▸ BRIEF: Of all the lines in the records below, copy only those that contain the string "button".

▸ THE RECORDS:
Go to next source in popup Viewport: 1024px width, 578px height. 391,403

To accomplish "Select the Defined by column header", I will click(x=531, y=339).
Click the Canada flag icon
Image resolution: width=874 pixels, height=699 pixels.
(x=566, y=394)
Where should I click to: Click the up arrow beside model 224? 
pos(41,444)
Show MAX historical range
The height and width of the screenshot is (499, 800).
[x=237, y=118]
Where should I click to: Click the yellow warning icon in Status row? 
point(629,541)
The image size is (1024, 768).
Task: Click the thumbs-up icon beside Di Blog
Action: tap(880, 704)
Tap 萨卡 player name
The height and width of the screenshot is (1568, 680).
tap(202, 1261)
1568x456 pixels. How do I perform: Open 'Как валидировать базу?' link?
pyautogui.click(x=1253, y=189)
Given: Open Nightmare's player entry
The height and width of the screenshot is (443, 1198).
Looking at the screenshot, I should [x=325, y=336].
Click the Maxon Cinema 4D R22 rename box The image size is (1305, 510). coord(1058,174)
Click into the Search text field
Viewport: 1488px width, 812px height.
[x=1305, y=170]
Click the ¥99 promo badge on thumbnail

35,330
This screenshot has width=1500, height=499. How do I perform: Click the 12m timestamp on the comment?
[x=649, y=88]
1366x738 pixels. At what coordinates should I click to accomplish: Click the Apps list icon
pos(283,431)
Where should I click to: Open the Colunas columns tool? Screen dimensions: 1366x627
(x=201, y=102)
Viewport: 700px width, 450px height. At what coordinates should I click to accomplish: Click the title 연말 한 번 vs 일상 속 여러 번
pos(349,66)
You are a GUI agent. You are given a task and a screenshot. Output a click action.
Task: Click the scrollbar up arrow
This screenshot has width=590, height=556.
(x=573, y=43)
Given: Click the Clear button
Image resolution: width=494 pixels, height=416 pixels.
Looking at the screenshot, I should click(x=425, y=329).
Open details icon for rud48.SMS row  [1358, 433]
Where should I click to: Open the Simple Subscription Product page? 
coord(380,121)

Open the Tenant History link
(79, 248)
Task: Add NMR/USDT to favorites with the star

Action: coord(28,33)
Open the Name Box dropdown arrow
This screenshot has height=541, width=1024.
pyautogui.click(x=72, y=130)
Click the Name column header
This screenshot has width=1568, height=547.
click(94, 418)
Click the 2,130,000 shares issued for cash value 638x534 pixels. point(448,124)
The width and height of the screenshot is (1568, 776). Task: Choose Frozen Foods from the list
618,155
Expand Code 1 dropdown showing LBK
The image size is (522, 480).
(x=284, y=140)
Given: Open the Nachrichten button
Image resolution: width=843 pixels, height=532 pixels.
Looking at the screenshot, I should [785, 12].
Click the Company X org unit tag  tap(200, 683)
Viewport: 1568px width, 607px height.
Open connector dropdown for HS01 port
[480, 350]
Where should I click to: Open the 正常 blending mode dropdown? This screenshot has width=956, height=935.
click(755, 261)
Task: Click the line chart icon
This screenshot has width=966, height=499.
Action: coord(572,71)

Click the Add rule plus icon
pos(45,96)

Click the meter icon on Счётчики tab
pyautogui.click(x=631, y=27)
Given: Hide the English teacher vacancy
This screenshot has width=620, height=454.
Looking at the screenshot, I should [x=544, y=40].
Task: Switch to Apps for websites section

▸ EXERCISE OUTPUT:
Given: Click the Clear button
Given: Open the Nachrichten button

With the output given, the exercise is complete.